## [Exercise objective]
Find the line that contains "Task: Click the 13:00 time axis label" in the entries below. Output it and each later line exactly, and nothing else.

## [Data records]
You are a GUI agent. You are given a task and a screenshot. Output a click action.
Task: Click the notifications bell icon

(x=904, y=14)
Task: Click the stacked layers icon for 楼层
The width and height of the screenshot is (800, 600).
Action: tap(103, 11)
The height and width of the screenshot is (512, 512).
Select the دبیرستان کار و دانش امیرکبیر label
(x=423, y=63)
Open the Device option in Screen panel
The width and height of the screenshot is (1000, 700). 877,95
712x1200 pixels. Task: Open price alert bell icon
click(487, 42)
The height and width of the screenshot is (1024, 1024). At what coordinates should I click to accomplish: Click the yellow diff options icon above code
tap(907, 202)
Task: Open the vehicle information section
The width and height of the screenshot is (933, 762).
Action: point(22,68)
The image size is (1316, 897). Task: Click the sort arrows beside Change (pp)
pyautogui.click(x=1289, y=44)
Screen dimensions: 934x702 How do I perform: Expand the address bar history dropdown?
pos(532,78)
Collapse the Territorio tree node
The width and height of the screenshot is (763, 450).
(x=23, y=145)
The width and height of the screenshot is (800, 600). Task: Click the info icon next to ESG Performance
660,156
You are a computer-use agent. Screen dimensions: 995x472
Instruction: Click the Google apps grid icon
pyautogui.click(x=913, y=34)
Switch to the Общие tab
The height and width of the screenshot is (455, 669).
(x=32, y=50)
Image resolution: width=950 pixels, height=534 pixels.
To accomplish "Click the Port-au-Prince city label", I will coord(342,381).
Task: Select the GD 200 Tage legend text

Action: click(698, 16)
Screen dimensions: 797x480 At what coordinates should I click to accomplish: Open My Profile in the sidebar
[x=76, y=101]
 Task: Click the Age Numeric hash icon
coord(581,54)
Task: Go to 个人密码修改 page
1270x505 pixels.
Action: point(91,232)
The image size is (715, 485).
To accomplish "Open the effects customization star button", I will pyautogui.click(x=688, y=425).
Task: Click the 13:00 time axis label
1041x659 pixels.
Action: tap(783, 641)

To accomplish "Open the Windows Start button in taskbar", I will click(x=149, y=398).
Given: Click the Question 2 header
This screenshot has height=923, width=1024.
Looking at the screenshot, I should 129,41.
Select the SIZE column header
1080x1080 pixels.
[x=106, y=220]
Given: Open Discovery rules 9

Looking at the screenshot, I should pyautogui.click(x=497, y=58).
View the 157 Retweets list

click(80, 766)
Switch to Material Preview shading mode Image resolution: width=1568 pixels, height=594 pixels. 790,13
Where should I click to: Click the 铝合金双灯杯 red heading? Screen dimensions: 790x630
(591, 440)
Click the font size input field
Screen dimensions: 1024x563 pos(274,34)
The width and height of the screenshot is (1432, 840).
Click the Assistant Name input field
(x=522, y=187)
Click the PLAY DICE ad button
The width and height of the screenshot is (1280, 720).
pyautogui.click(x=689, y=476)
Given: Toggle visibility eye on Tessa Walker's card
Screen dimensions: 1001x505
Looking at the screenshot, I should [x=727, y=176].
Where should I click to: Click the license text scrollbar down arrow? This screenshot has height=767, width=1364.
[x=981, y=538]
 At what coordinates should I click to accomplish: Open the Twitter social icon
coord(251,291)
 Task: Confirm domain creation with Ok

## [Solved exercise]
Task: Click the 13:00 time axis label
1041x659 pixels.
Action: tap(783, 641)

To accomplish "Open the Windows Start button in taskbar", I will click(x=149, y=398).
Given: Click the Question 2 header
This screenshot has height=923, width=1024.
Looking at the screenshot, I should 129,41.
Select the SIZE column header
1080x1080 pixels.
[x=106, y=220]
Given: Open Discovery rules 9

Looking at the screenshot, I should pyautogui.click(x=497, y=58).
View the 157 Retweets list

click(80, 766)
Switch to Material Preview shading mode Image resolution: width=1568 pixels, height=594 pixels. 790,13
Where should I click to: Click the 铝合金双灯杯 red heading? Screen dimensions: 790x630
(591, 440)
Click the font size input field
Screen dimensions: 1024x563 pos(274,34)
The width and height of the screenshot is (1432, 840).
Click the Assistant Name input field
(x=522, y=187)
Click the PLAY DICE ad button
The width and height of the screenshot is (1280, 720).
pyautogui.click(x=689, y=476)
Given: Toggle visibility eye on Tessa Walker's card
Screen dimensions: 1001x505
Looking at the screenshot, I should [x=727, y=176].
Where should I click to: Click the license text scrollbar down arrow? This screenshot has height=767, width=1364.
[x=981, y=538]
 At what coordinates should I click to accomplish: Open the Twitter social icon
coord(251,291)
 Task: Confirm domain creation with Ok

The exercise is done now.